# Source material
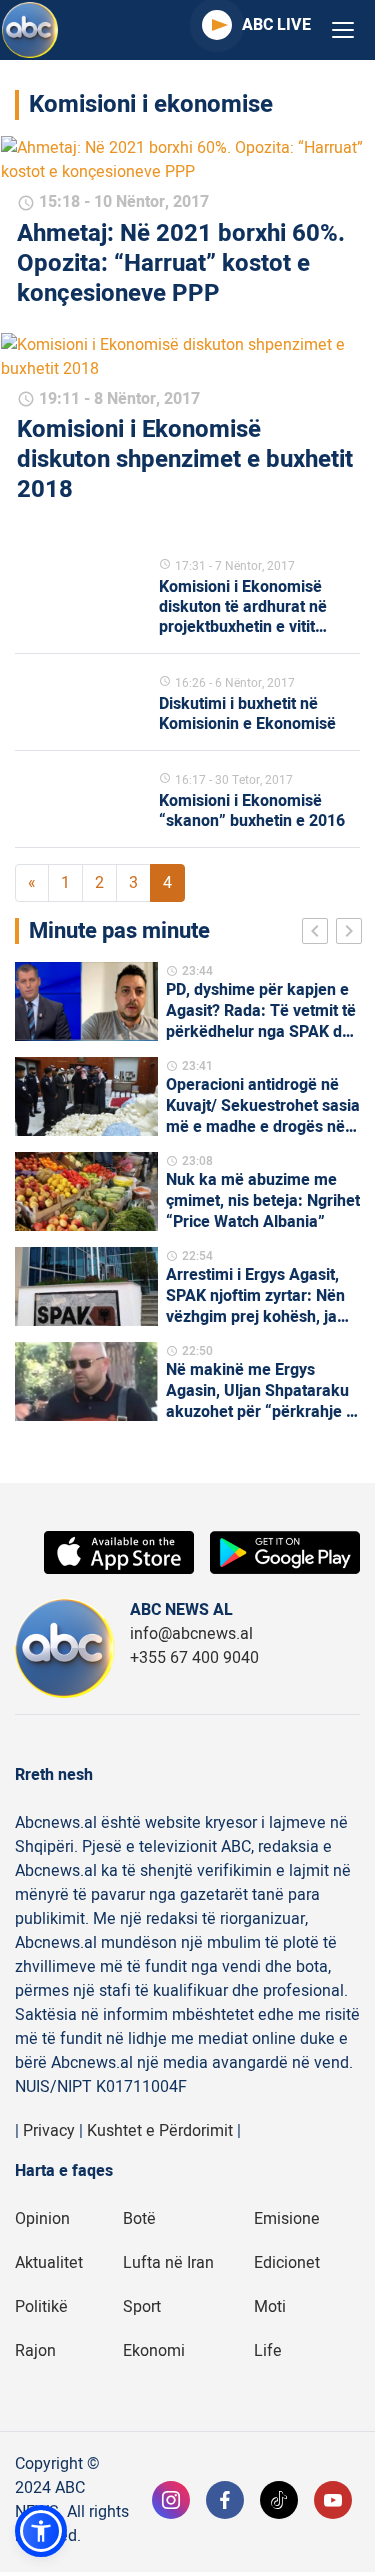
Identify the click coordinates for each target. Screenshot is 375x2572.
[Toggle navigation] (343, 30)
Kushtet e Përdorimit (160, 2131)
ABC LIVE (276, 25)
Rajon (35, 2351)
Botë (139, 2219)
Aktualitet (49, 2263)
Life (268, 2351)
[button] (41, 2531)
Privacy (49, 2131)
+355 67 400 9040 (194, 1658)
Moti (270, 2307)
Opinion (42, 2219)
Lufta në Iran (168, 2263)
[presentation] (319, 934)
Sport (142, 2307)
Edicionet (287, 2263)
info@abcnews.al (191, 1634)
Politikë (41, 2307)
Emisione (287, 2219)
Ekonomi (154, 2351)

* * *

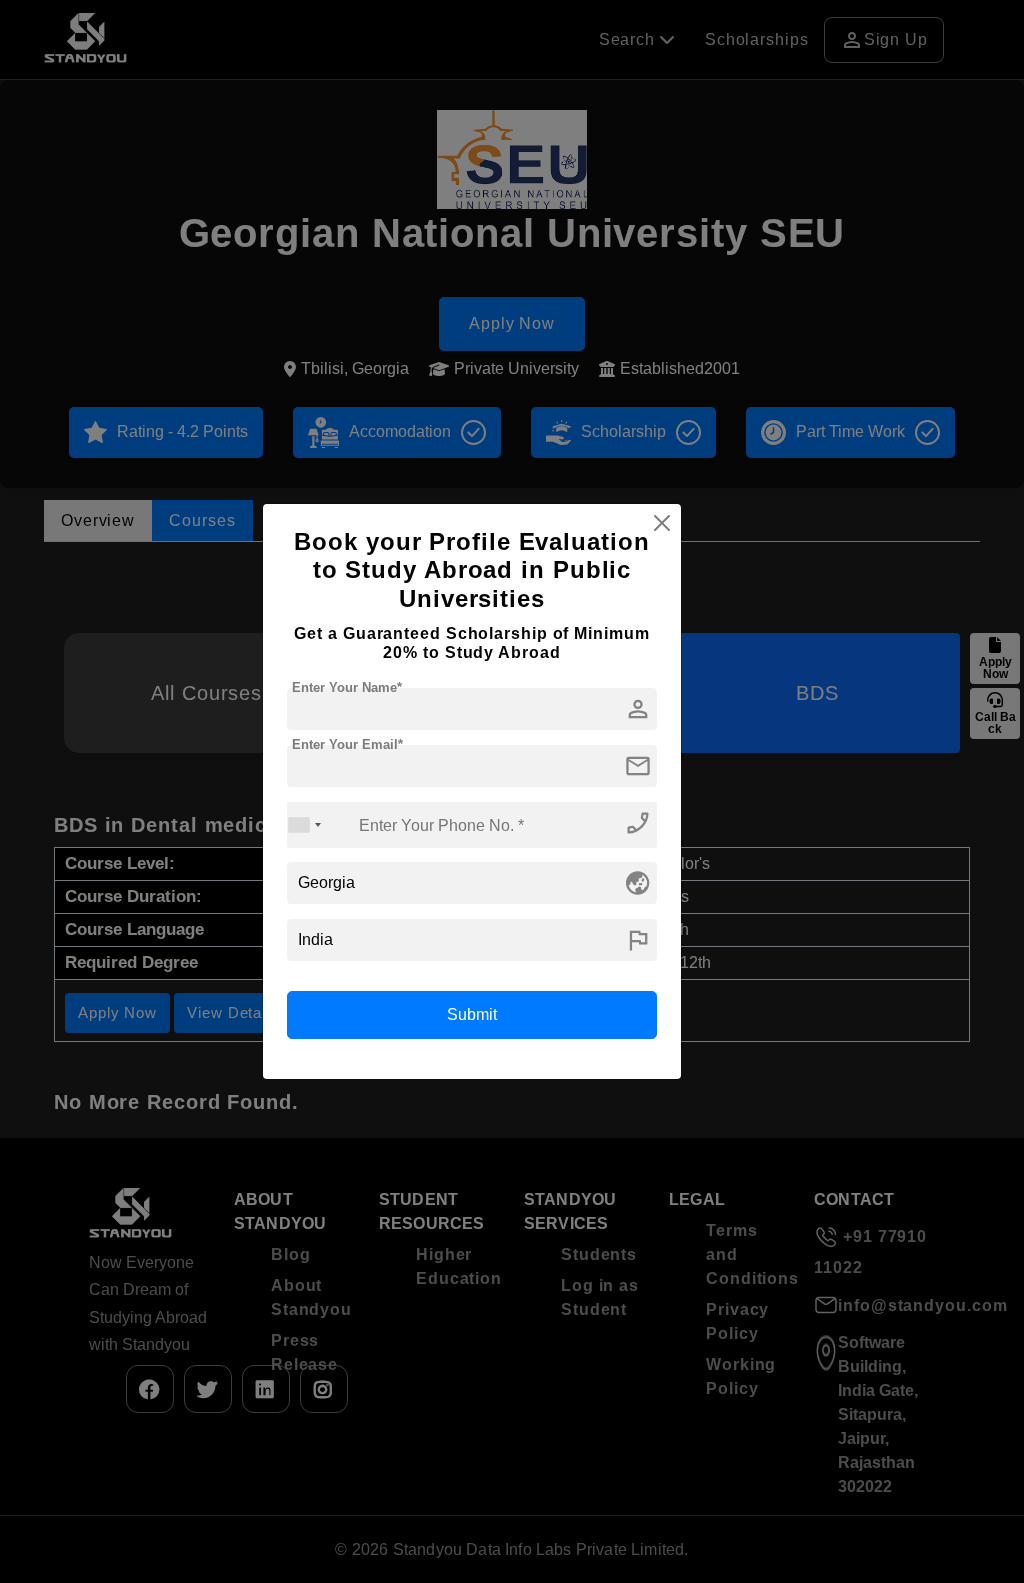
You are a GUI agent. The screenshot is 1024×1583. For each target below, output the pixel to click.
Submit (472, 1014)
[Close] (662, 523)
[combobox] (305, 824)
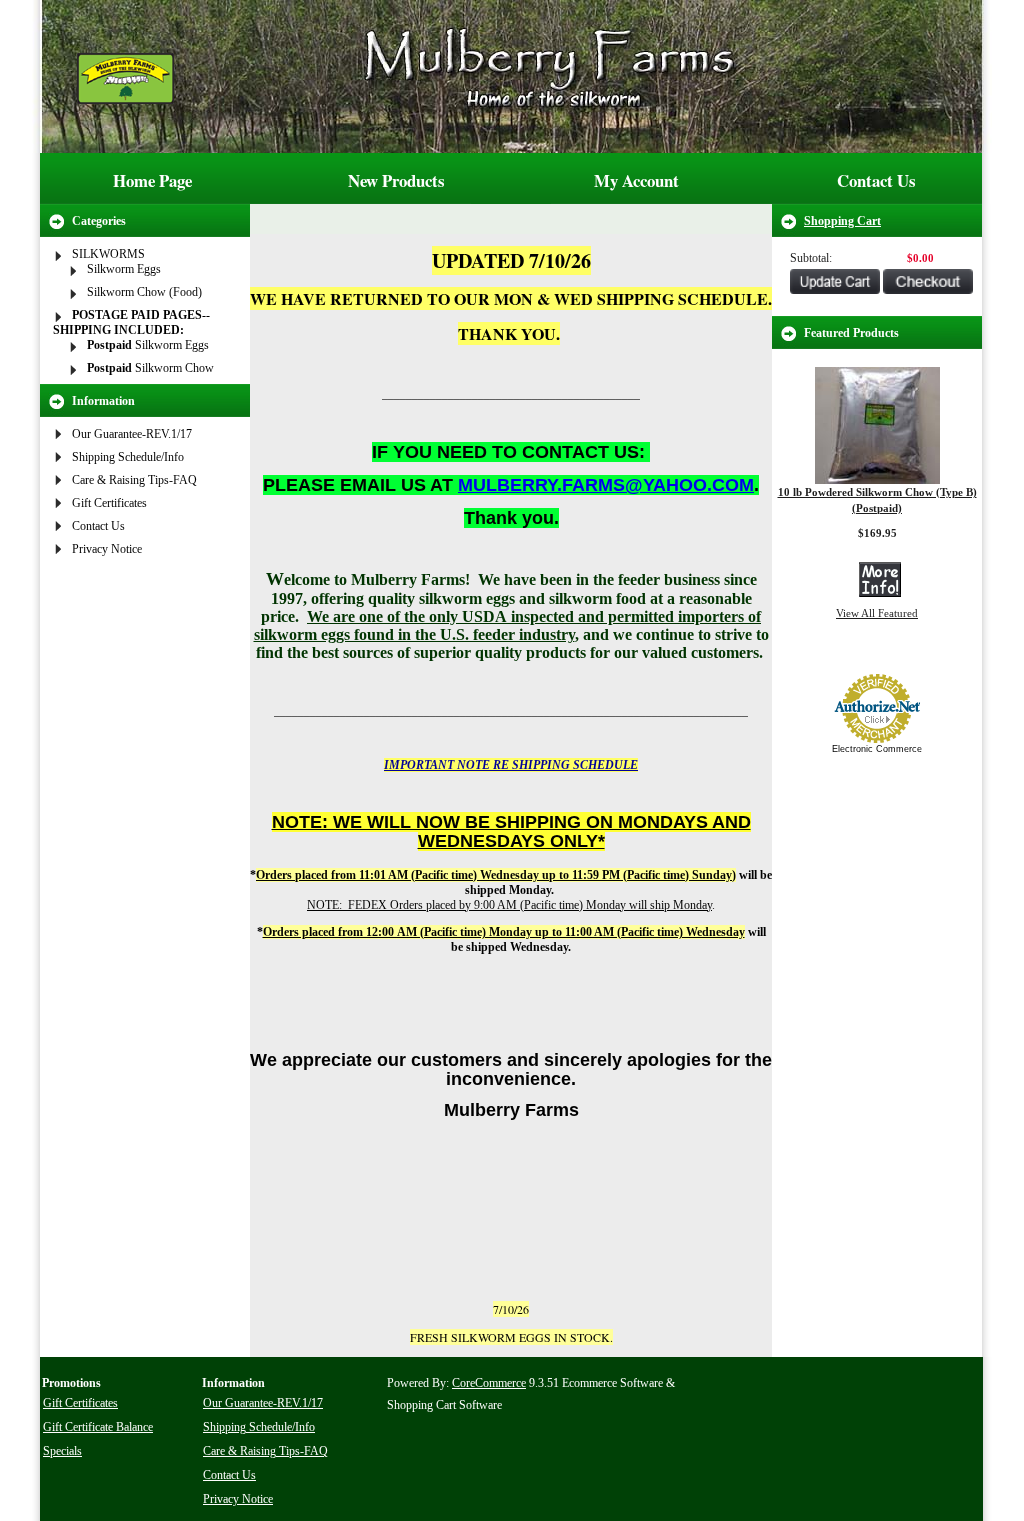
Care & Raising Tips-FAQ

* * *

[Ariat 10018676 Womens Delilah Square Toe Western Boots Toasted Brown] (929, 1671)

# Activity
Where a line above contains the string "target", copy that line.

# Exercise answer
Identify the click coordinates for each target. Screenshot is 375x2572.
You are a GUI agent. The screenshot is 1024×1583. For each target below, output the pixel to click.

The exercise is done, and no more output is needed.